[What is being asked]: Below are some records. Output the lines from the first one through the line that holds "This screenshot has width=644, height=298.", exactly as written, with no pictures.

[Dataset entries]

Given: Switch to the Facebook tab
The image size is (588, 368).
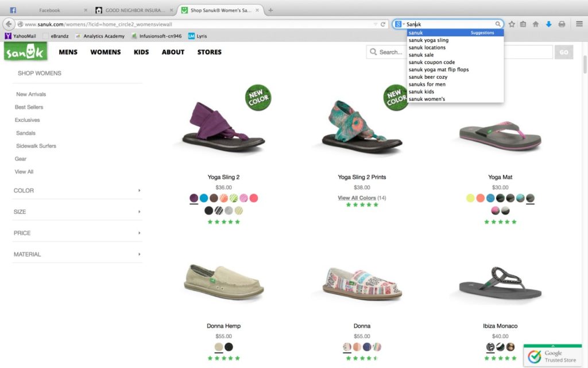Looking at the screenshot, I should point(49,10).
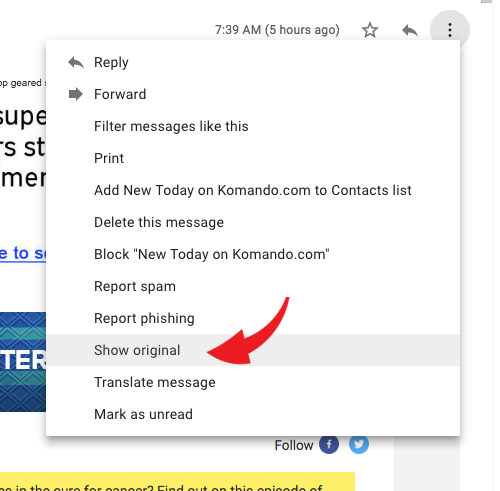The height and width of the screenshot is (491, 500).
Task: Click the blue underlined link in email body
Action: (23, 253)
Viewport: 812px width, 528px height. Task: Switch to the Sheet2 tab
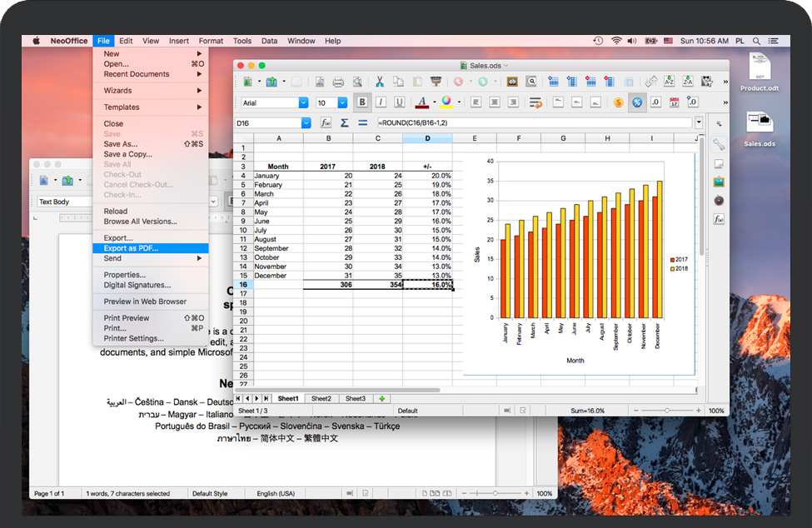coord(321,399)
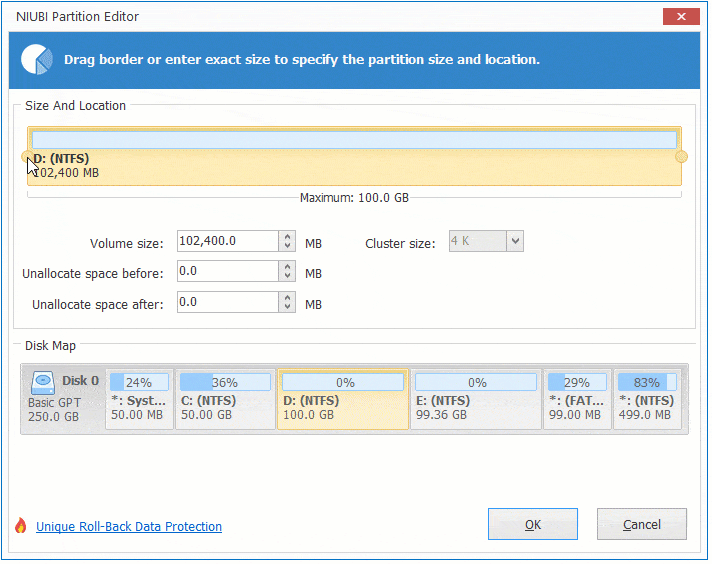712x564 pixels.
Task: Click the flame icon beside Roll-Back link
Action: pos(20,526)
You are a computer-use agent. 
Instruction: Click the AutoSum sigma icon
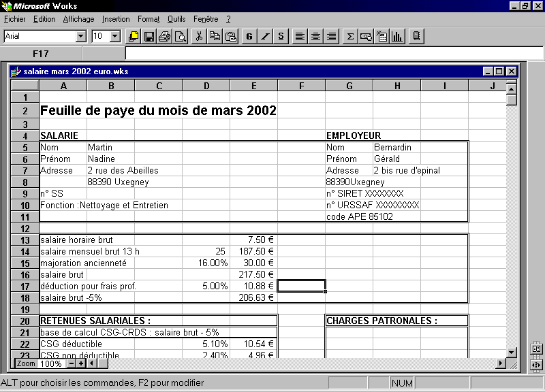coord(350,37)
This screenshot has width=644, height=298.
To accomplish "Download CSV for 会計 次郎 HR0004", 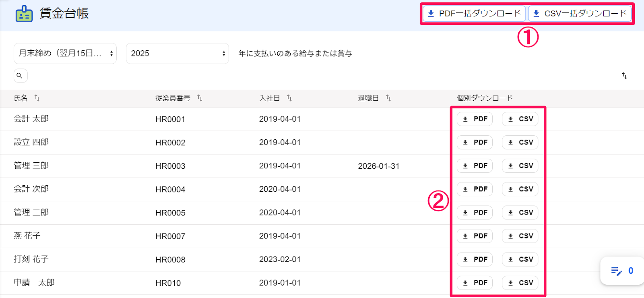I will point(520,189).
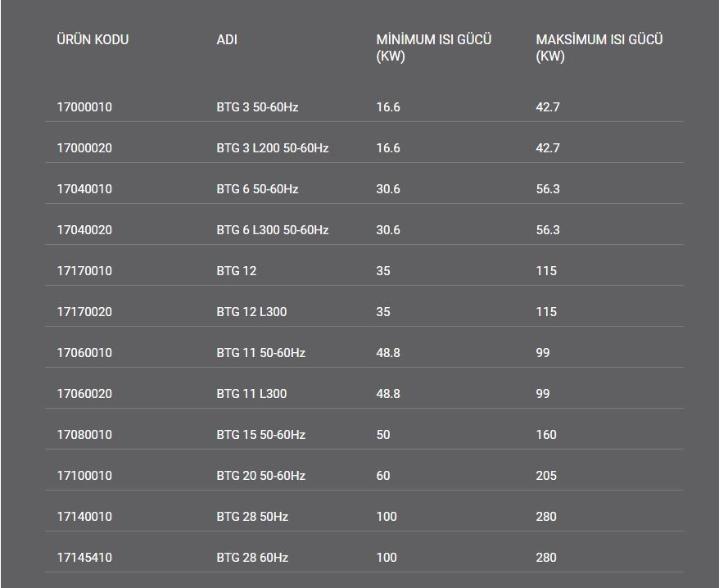This screenshot has height=588, width=719.
Task: Click the BTG 28 60Hz name
Action: coord(252,558)
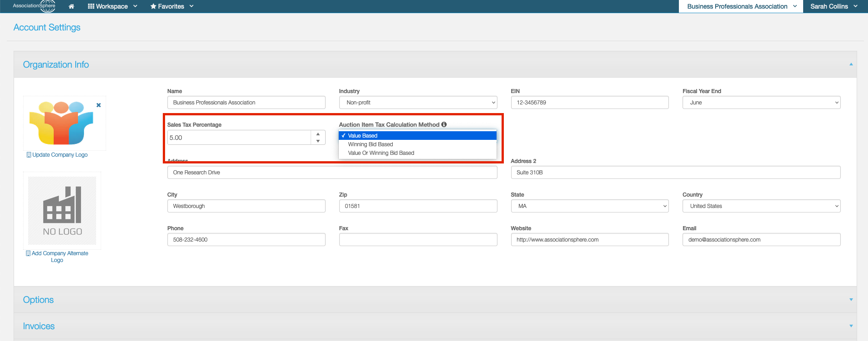Increase Sales Tax Percentage with up arrow
The height and width of the screenshot is (341, 868).
318,134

[Problem solution]:
Given: Switch to the Facebook tab
The image size is (588, 368).
Looking at the screenshot, I should point(49,10).
The height and width of the screenshot is (491, 500).
Task: Click the blue underlined link in email body
Action: (23, 253)
Viewport: 812px width, 528px height. Task: Switch to the Sheet2 tab
coord(321,399)
712x564 pixels.
Task: Click the flame icon beside Roll-Back link
Action: pos(20,526)
You are a computer-use agent. 
Instruction: Click the AutoSum sigma icon
coord(350,37)
This screenshot has width=644, height=298.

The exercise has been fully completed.